Unter Landgraf Karl (1677–1730)

Hier soll nur die Außen- und dynastische Politik skizziert werden, für die anderen Bereiche siehe Karl (Hessen-Kassel).

Der Holländische Krieg endete 1678 mit dem Frieden von Nimwegen, in dem Frankreich neben dem (spanisch-habsburgischen) Burgund Freiburg und Kehl erhielt. Im Frieden besetzte es dann 1681 Straßburg. Im Rahmen der Reunionspolitik Ludwigs XIV. war absehbar, dass die Vorderen Reichskreise in das Visier des französischen Expansionsstrebens geraten würden. Im Notfall konnte man sich im Reich kein endloses Geschachere um Truppenkontingente und Einquartierungen mehr leisten. In der Reichsdefensionalordnung von 1681 wurden im Fall eines Reichskriegs über die Reichskreise für die Reichsstände verbindlich zu stellende Truppenkontingente oder entsprechende Zahlungen vereinbart. Nach den Erfahrungen von 1676/77 entschied sich Karl für Hessen-Kassel zur Stellung von Truppen, so dass die Landgrafschaft zu den sogenannten Armierten Ständen gehörte. Entsprechend schickte er ein Kontingent zum Entsatz von Wien 1683, wobei er das einzige Mal Kaiser Leopold persönlich traf.
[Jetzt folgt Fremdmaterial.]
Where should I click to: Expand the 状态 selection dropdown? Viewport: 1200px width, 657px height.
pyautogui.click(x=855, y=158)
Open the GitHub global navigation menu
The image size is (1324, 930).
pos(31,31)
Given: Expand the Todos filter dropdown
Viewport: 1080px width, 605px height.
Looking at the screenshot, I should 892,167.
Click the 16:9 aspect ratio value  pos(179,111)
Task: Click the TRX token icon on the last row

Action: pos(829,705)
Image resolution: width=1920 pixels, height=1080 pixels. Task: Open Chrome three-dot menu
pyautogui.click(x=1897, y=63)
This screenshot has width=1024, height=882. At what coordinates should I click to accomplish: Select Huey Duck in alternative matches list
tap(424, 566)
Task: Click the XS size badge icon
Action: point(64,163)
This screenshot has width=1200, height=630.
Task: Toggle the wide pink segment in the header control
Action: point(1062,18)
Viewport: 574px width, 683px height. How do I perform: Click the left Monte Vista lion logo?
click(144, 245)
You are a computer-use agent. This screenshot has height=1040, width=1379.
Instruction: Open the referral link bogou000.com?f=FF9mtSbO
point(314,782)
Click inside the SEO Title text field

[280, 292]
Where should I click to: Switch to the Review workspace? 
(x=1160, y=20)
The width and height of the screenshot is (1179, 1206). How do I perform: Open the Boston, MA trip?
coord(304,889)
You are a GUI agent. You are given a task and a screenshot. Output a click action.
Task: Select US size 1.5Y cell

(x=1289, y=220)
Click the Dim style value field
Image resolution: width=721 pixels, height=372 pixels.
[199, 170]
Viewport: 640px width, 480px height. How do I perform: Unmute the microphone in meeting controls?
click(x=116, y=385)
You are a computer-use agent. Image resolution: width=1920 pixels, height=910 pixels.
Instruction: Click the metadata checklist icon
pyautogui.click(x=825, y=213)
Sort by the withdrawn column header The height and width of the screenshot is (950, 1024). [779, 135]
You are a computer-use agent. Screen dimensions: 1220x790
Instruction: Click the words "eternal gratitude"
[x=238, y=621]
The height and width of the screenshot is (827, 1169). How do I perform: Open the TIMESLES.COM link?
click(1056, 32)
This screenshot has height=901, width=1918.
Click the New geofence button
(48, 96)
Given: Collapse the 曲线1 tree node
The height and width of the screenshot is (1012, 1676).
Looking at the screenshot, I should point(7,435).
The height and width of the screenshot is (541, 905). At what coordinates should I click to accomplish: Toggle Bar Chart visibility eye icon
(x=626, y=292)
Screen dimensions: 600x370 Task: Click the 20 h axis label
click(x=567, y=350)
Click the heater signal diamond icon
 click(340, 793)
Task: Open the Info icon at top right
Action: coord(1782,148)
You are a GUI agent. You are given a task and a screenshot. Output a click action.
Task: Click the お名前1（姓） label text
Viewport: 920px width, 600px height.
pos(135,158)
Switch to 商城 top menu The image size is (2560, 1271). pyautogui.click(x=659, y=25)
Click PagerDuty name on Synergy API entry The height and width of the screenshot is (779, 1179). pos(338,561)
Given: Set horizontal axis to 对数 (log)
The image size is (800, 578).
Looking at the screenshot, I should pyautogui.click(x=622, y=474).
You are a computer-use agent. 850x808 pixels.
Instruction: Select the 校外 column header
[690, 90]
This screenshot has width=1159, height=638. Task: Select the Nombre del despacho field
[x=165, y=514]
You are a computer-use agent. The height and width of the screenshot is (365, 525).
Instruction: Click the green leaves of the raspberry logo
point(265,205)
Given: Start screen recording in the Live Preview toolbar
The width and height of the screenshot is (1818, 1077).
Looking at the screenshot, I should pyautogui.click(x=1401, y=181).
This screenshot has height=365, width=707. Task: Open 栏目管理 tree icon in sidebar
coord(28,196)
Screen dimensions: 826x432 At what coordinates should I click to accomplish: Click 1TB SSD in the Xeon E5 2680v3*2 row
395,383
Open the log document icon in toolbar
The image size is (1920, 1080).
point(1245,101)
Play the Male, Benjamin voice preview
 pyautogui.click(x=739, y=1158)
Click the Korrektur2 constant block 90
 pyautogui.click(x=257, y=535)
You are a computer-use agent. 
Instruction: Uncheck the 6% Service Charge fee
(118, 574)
Fast gleichzeitig belagerte und eroberte Frankreich im Reunionskrieg 1683–1684 Luxemburg. Am 18. April 1685, noch vor dem Edikt von Fontainebleau, erließ Karl die „Freiheits-Concession“, in der er den schon länger verfolgten französischen Hugenotten Aufnahme in der Landgrafschaft versprach (Näheres hier). Im gleichen Jahr gewährte er seinem Bruder Philipp das Eigentum über dessen bisherige Lehen und begründete damit die paragierte Linie Hessen-Philippsthal.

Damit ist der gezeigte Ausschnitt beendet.